Mayor Chris Cabaldon commented, “I think we’ll have more restrictions than are probably necessary at the outset…for me there’s not a large rationale to go and spend a lot of staff resources investigating, and creating - innovating in a field where there’s no empirical experience yet anyway. So the Malibu ordinance provides a template. Obviously it needs to be tweaked for our unique needs. And I read Mr. Sands comments, and I agree with most of them. Except for the issue about whether there ought to be some sort of a numerical restriction. I happen to believe in the early stage period – there’s what an ordinance ought to look like in a couple of years, once the market and everything is fully settled, we know what it looks like. Neighbors and other businesses and health care providers and everybody else knows, and is comfortable with it. But we’re not at that point today. So our ordinance needs to be staged. So that in the initial phase it’s going to be more restrictive than I think most of the advocates would like to see. At least in my view it should be. But with the path that if this goes right, that if these collectives and dispensaries operate with essentially the same standards of quality and impact as a regular old pharmacy, then that’s where we’re headed in terms of a licensure and land use regulation. But we cant just jump to that in the beginning…it needs to have some sort of numerical limit of some kind …If the City of Sacramento never gets around to adopting an ordinance, and we don’t have a numerical limit, and they have a moratorium, as does Davis and several other jurisdictions, then we’re the only place with a fully articulated, elaborated process for licensure for zoning…I don’t want us to be the center of all medical marijuana dispensation in the entire region.

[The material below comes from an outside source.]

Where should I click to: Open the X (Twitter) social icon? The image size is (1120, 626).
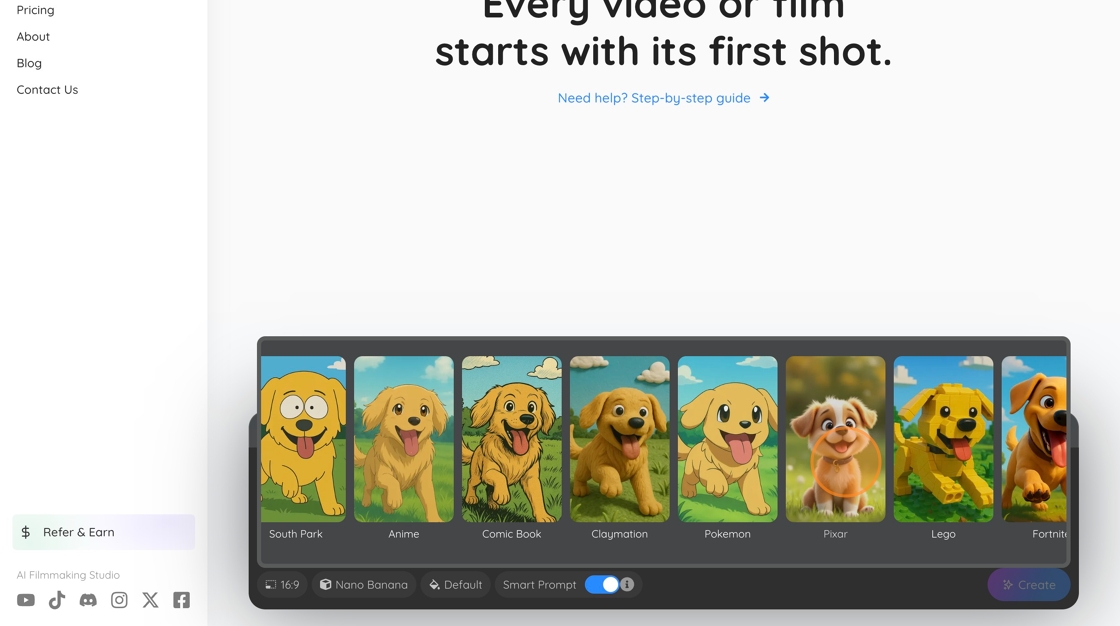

So we need some near term mechanisms to make sure that that doesn’t occur, without going nuts, and writing it into the Constitution that there can never be more than two…neighbors and residents are concerned…they may have fears about what the potential impacts are, they need to know their fears are unwarranted, before we loosen the chain.”
Judging from the conversation thus far, West Sacramento is likely to end up with tight restrictions on dispensaries, while allowing a small number of them to operate.